Objective: Rewrite the data between the line holding "Image resolution: width=720" and the line holding "Action: tap(107, 44)", inclusive, changing "Lasso tool" to "Brush tool" and keeping everything else the same. Leave the pictures out of your answer.

[Data items]
-=-=-=-=-

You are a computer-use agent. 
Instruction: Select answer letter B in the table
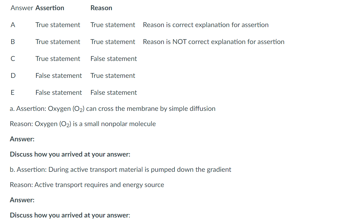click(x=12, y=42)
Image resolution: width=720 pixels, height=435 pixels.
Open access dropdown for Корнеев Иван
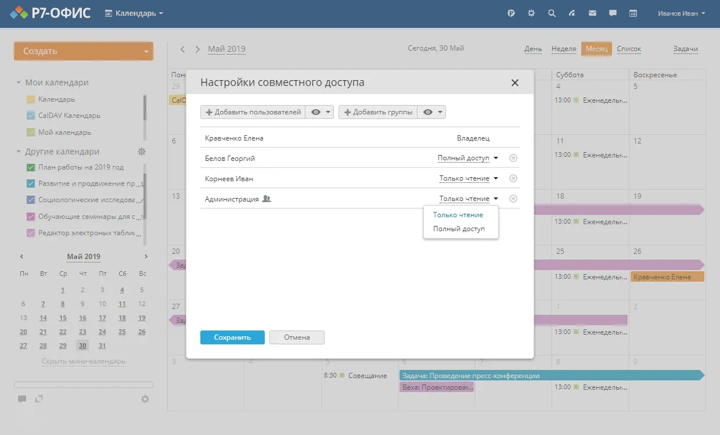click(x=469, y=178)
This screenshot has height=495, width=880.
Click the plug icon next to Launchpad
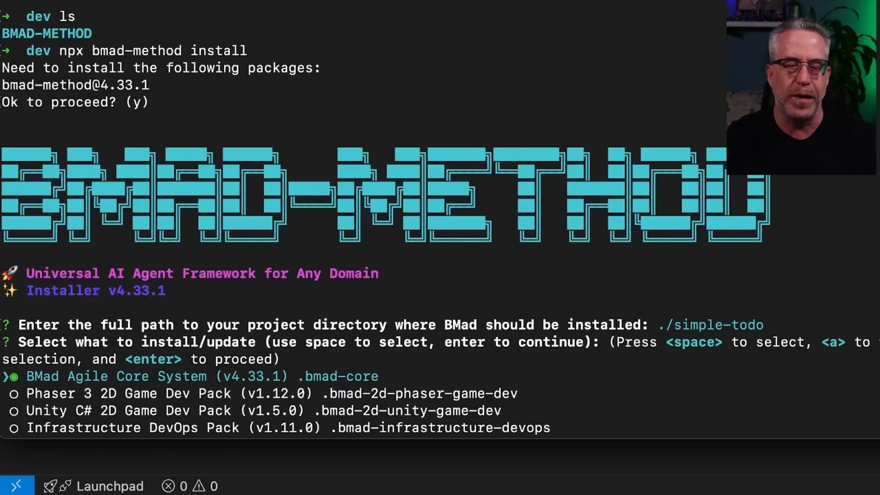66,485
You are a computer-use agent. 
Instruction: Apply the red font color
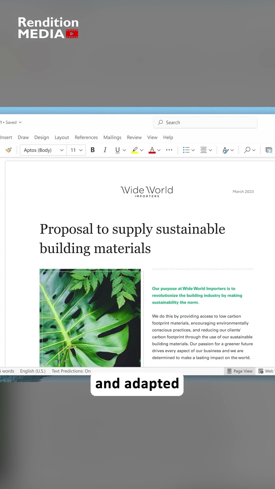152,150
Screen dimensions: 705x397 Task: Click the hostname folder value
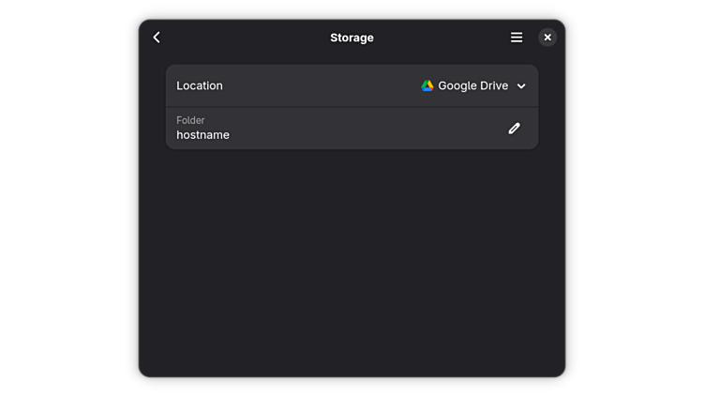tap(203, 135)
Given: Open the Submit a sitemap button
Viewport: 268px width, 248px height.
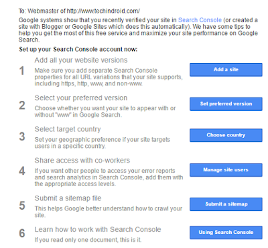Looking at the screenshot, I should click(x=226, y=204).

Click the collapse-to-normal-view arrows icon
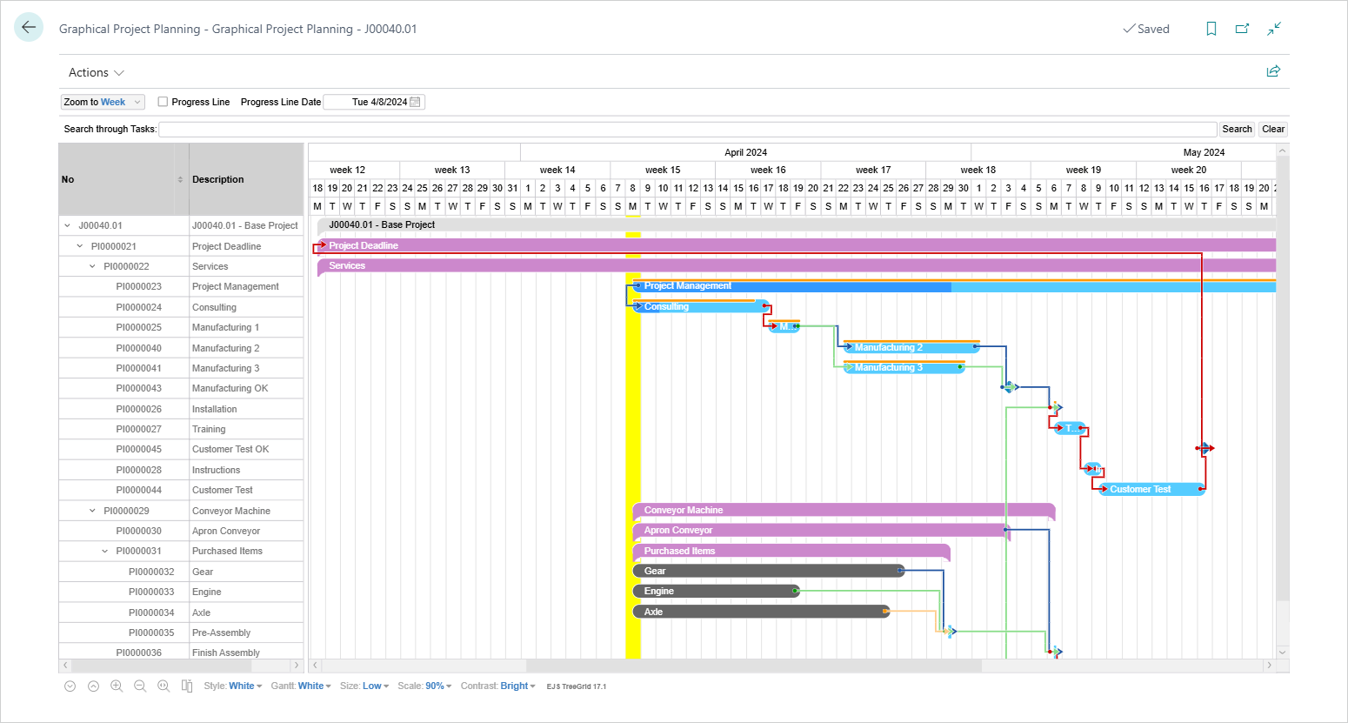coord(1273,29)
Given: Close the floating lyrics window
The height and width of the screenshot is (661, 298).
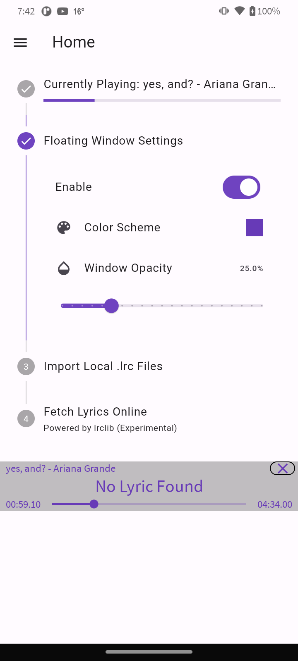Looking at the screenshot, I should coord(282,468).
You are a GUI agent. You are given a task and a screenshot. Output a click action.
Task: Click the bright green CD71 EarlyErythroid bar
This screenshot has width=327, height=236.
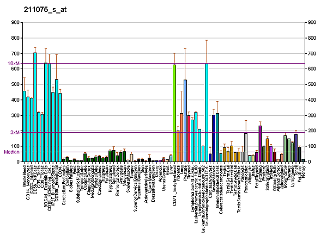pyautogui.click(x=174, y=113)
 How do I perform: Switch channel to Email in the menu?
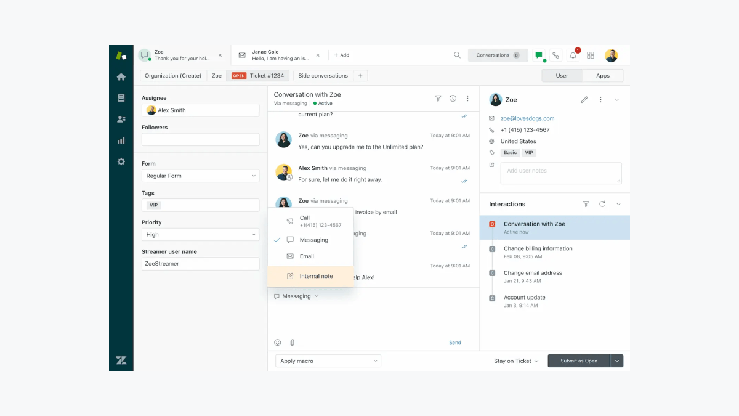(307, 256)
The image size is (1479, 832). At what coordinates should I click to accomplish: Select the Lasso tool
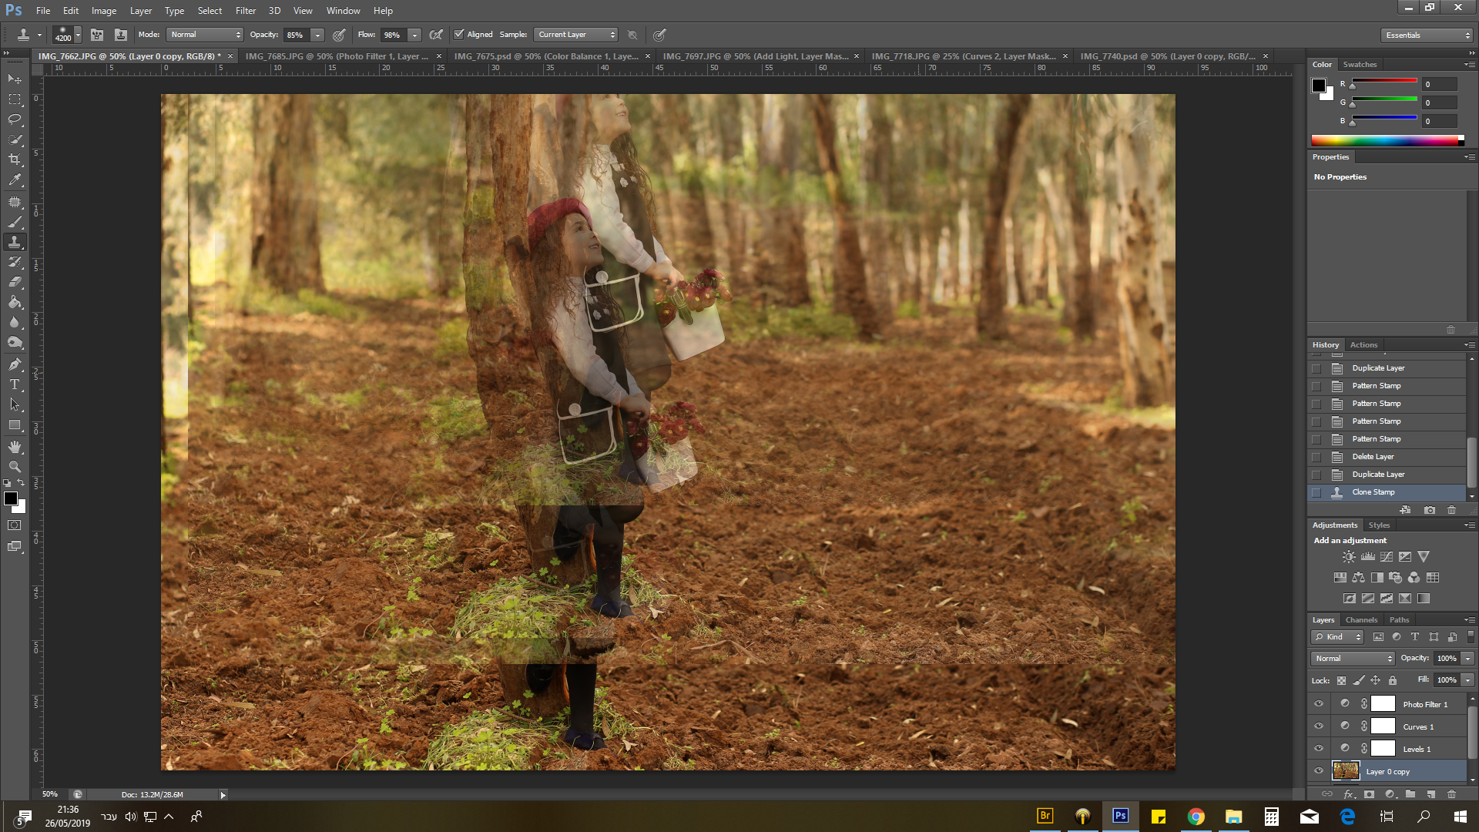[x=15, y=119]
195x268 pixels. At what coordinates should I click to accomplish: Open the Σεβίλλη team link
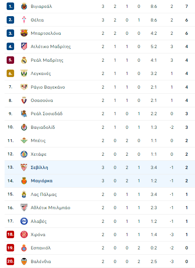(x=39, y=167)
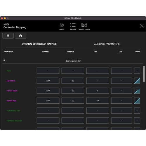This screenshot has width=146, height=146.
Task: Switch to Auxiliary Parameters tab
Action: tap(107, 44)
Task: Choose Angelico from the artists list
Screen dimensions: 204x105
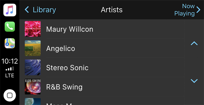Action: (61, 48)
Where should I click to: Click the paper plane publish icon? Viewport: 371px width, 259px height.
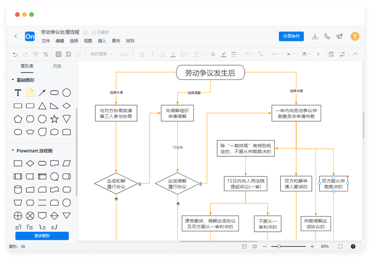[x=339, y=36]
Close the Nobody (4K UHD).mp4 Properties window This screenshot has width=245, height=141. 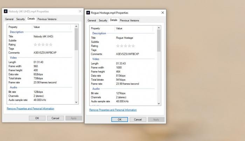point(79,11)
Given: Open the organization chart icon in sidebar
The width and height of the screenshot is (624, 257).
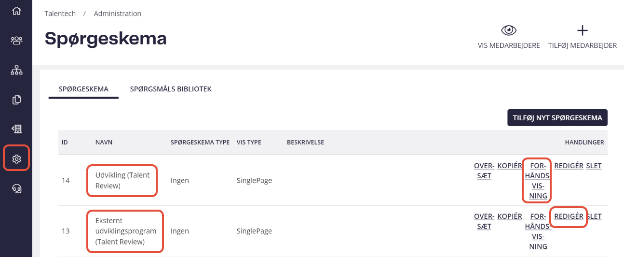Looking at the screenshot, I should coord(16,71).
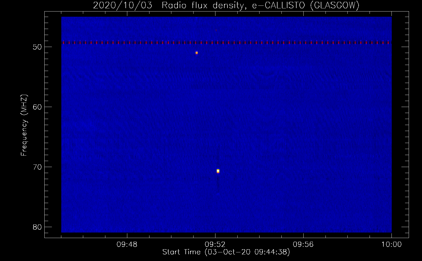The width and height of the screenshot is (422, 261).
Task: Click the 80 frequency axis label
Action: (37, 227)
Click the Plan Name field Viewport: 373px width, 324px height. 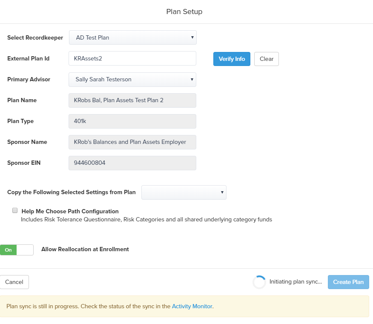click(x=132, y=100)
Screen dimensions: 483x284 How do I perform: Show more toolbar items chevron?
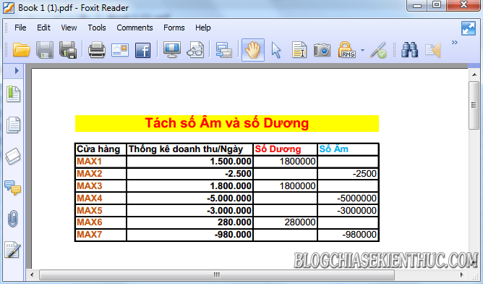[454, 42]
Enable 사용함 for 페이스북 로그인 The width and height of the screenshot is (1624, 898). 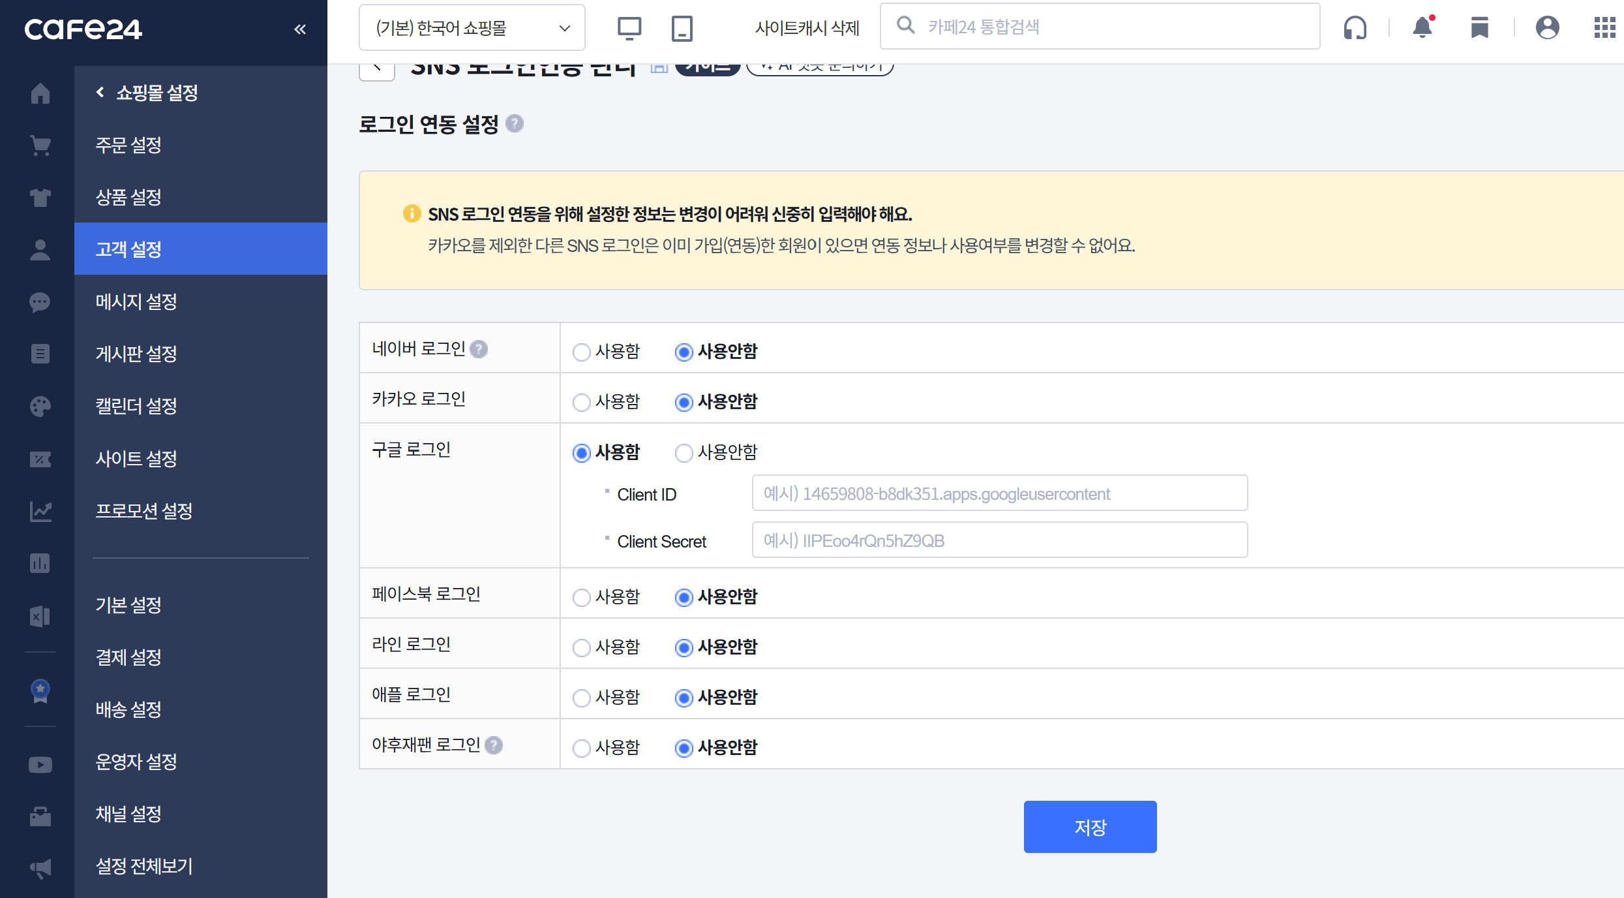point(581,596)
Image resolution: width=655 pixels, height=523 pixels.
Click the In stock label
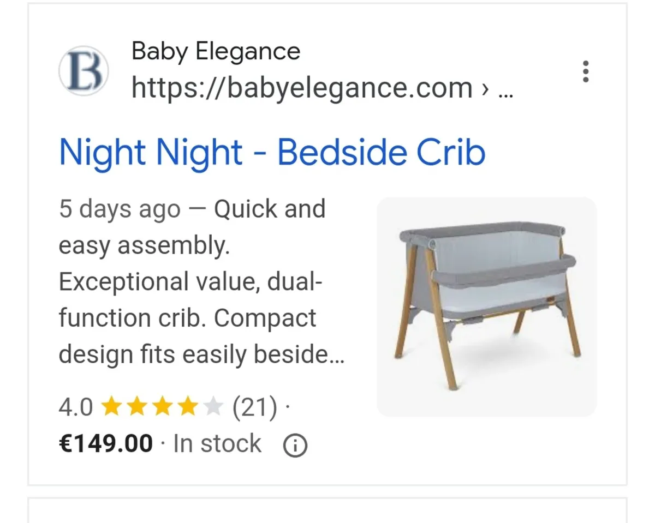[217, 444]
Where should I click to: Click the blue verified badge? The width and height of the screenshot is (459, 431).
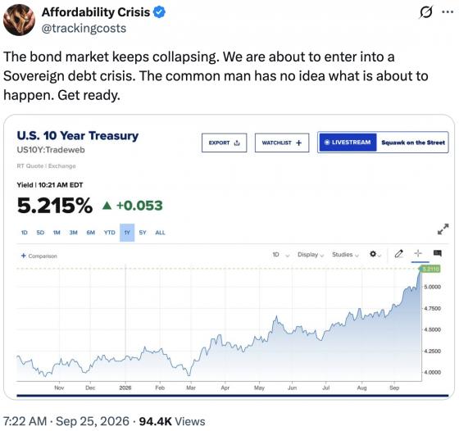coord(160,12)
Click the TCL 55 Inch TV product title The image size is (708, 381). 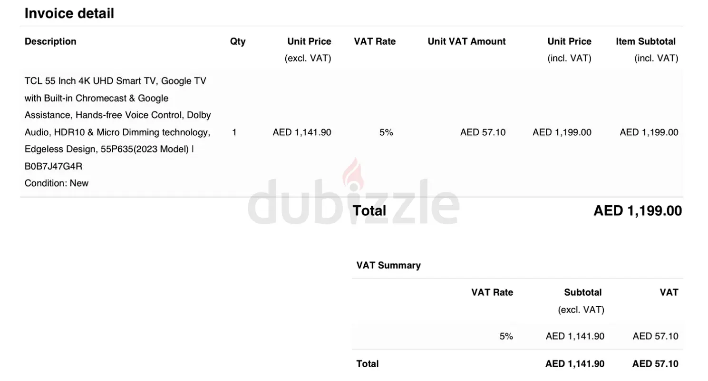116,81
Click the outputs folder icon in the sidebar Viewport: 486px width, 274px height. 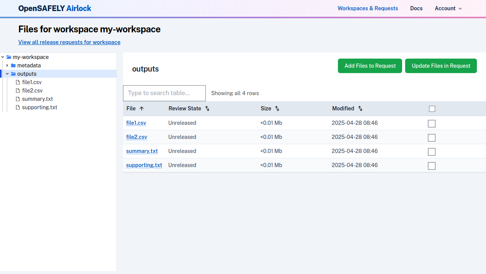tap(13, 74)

-=-=-=-=-

The completed task:
Image resolution: width=720 pixels, height=435 pixels.
Open access dropdown for Корнеев Иван
click(x=469, y=178)
This screenshot has height=495, width=880.
Click the plug icon next to Launchpad
66,485
You are a computer-use agent. 
Instruction: Apply the red font color
152,150
Screen dimensions: 705x397 Task: Click the hostname folder value
tap(203, 135)
Given: Open the Submit a sitemap button
Viewport: 268px width, 248px height.
Looking at the screenshot, I should click(x=226, y=204).

Click the collapse-to-normal-view arrows icon
coord(1273,29)
Given: Close the floating lyrics window
The height and width of the screenshot is (661, 298).
Looking at the screenshot, I should coord(282,468).
You are a GUI agent. You are given a task and a screenshot. Output a click action.
Task: Click the bright green CD71 EarlyErythroid bar
This screenshot has width=327, height=236.
pyautogui.click(x=174, y=113)
 How do I perform: Switch channel to Email in the menu?
(307, 256)
The image size is (1479, 832). At what coordinates should I click to accomplish: Select the Brush tool
[x=15, y=119]
195x268 pixels. At what coordinates should I click to accomplish: Open the Σεβίλλη team link
(x=39, y=167)
This screenshot has width=146, height=146.
Task: Switch to Auxiliary Parameters tab
Action: tap(107, 44)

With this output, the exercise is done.